ASSIGNMENT =>
In this exercise, return only the lines that run from the line with "Show next product image with right arrow" to the end of the entries below, both included. Pictures are not copied.
======== INPUT
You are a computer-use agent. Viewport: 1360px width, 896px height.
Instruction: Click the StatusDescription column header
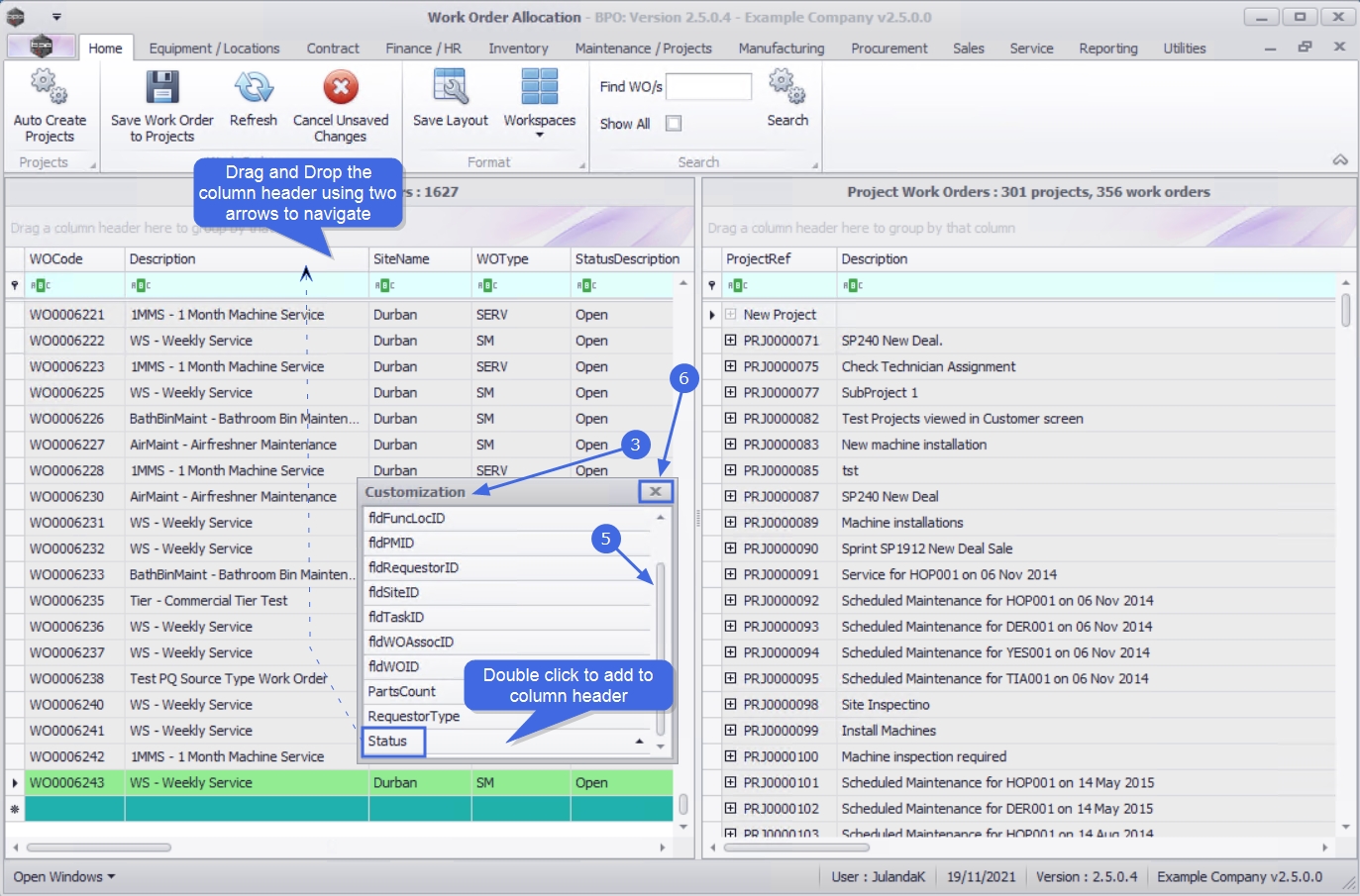[626, 259]
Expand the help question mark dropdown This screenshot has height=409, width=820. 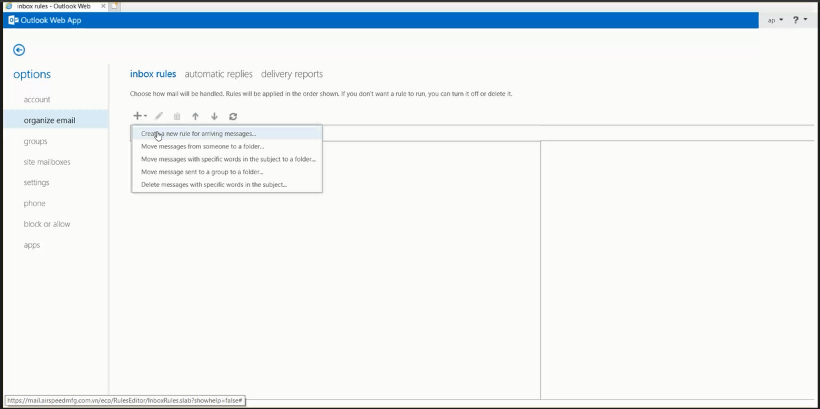(800, 20)

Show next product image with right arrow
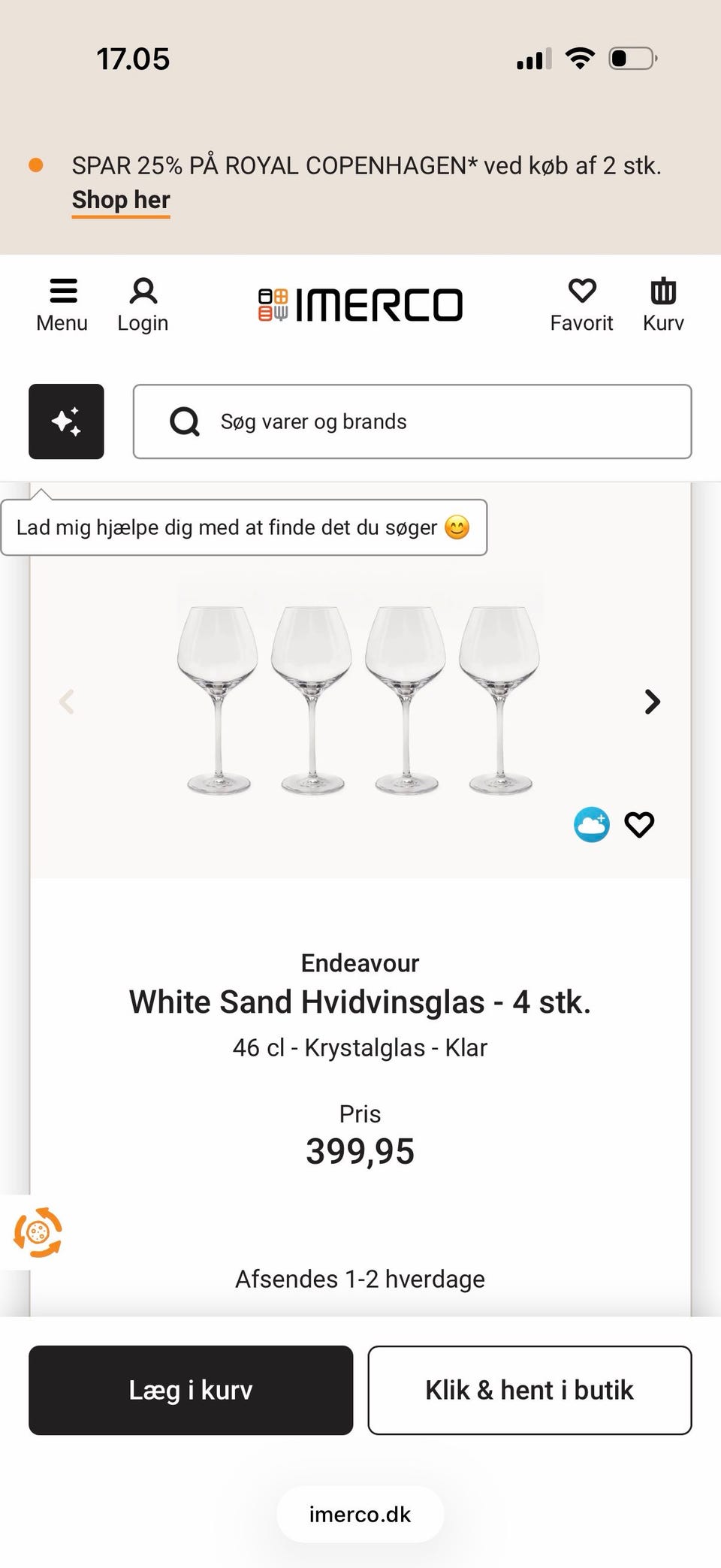point(653,702)
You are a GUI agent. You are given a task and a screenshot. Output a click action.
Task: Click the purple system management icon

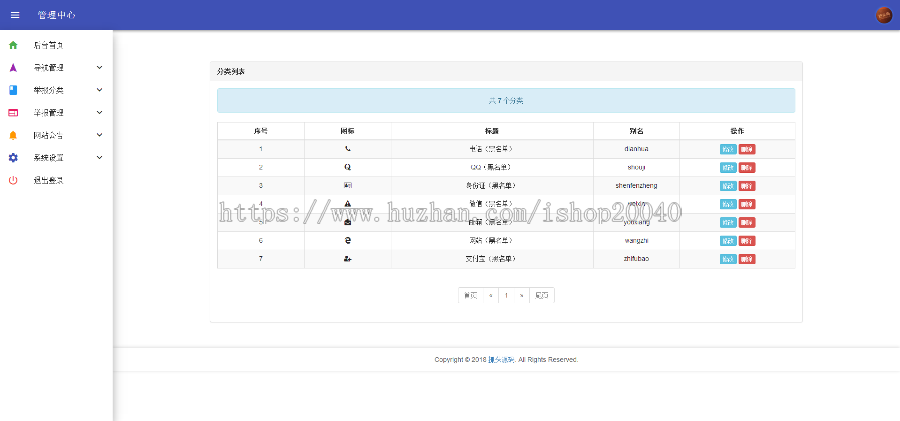(x=13, y=68)

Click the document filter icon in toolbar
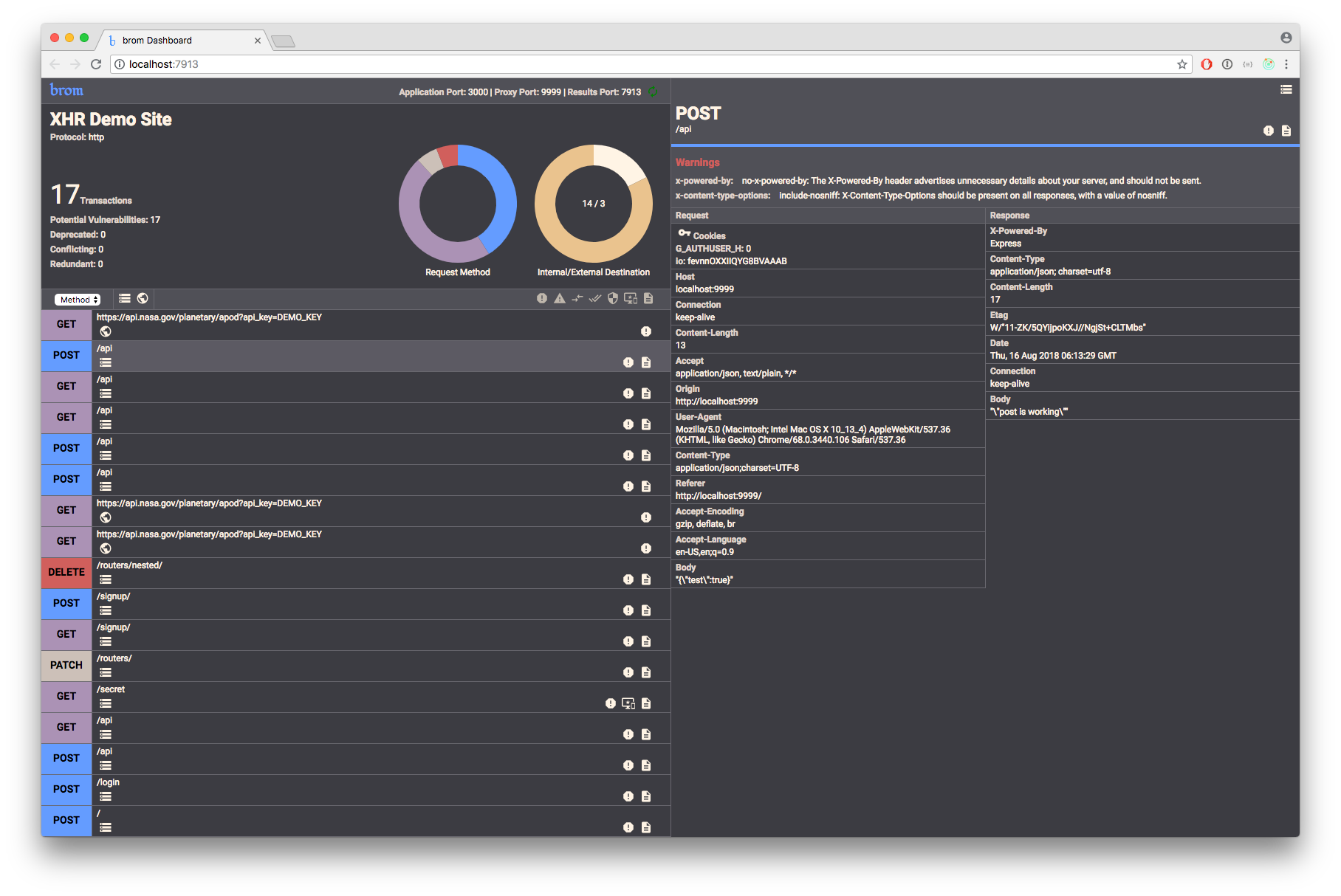tap(648, 298)
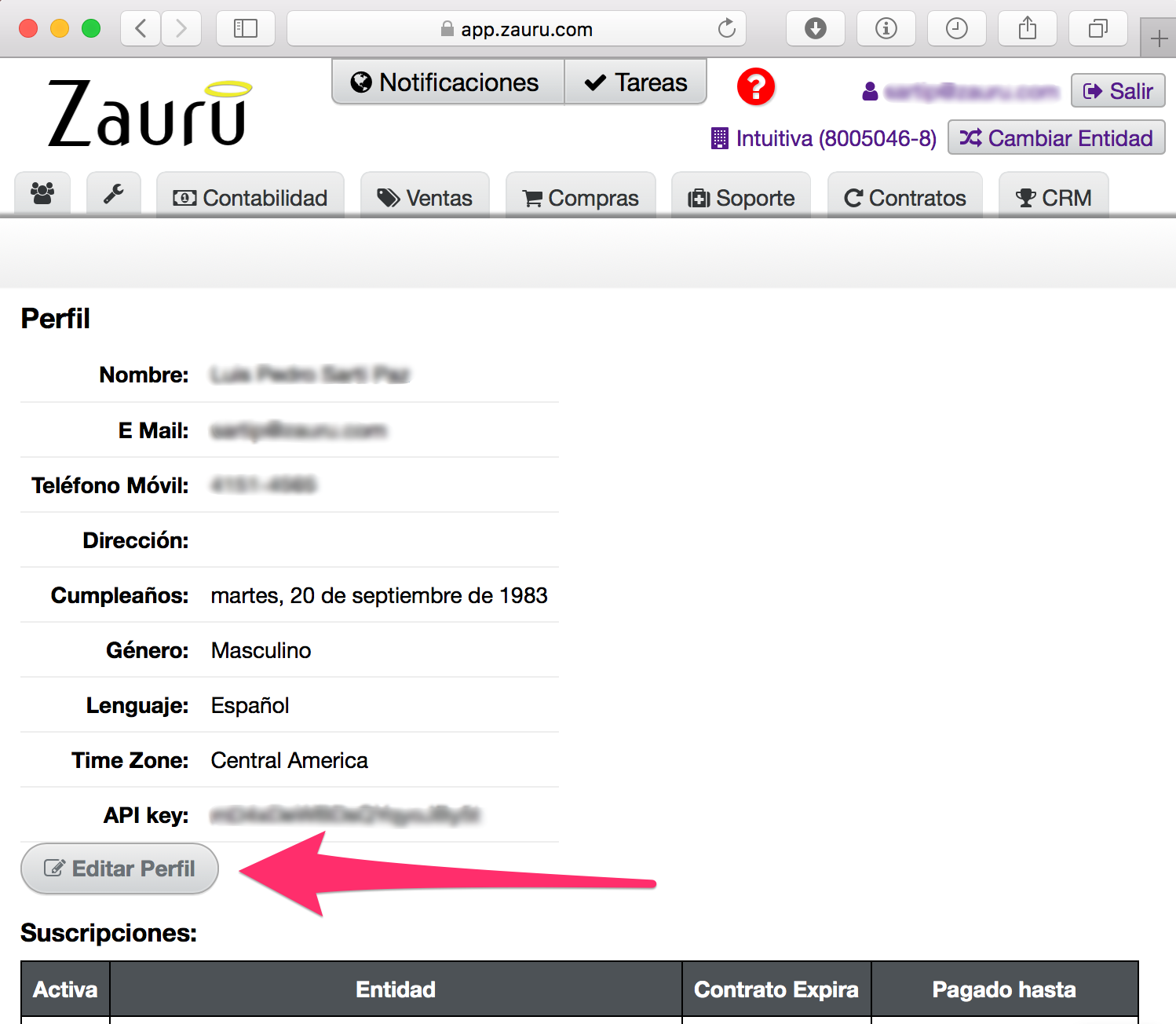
================
TASK SOLUTION =>
Show next product image with right arrow
point(653,702)
You are a GUI agent. You are given a task and a screenshot. Output a click action.
Task: Click the purple system management icon

(x=13, y=68)

Click the document filter icon in toolbar
tap(648, 298)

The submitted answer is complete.